Source:
New York Times By GRETCHEN MORGENSON
Published: July 20, 2011
More than 450,000 borrowers who were charged excessive fees by Countrywide Home Loans when they fell behind on their mortgages will finally begin receiving the $108 million the company agreed to pay in a settlement struck with the Federal Trade Commission in June 2010, the agency said Wednesday. The number of consumers recovering money in the settlement is the biggest in the F.T.C.’s history and wound up being double what the commission had estimated.
“It is astonishing that one single company could be responsible for overcharging more than 450,000 homeowners, which is more than 1 percent of all the mortgages in the United States,” Jon Leibowitz, chairman of the trade commission, said in an interview. Countrywide’s “was a business model based on deceit and corruption and the harm they caused to American consumers is absolutely massive and extraordinary.”

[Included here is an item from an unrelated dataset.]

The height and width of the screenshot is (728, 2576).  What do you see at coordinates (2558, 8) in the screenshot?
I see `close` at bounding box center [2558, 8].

The excessive fees and improper charges were levied on borrowers whose loans were serviced by Countrywide. Most of those receiving money under the settlement — almost 350,000 customers — were routinely charged excessive amounts by Countrywide for default-related services.
To profit from property inspections, title searches and maintenance on homes going through foreclosure, Countrywide set up subsidiaries to do the work and marked up the cost of the services by more than 100 percent. The company’s strategy was designed to increase profits from default-related services during bad economic times, the trade commission said. Some troubled borrowers were charged $300 by Countrywide to mow their lawns, for example.
Read more:
http://www.nytimes.com/2011/07/21/business/countrywide-to-pay-borrowers-108-million-in-settlement.html?_r=1&hp
I like this line from the second paragraph:
“was a business model based on deceit and corruption and the harm they caused to American consumers is absolutely massive and extraordinary.” Do you suppose they were/are the only ones with this model?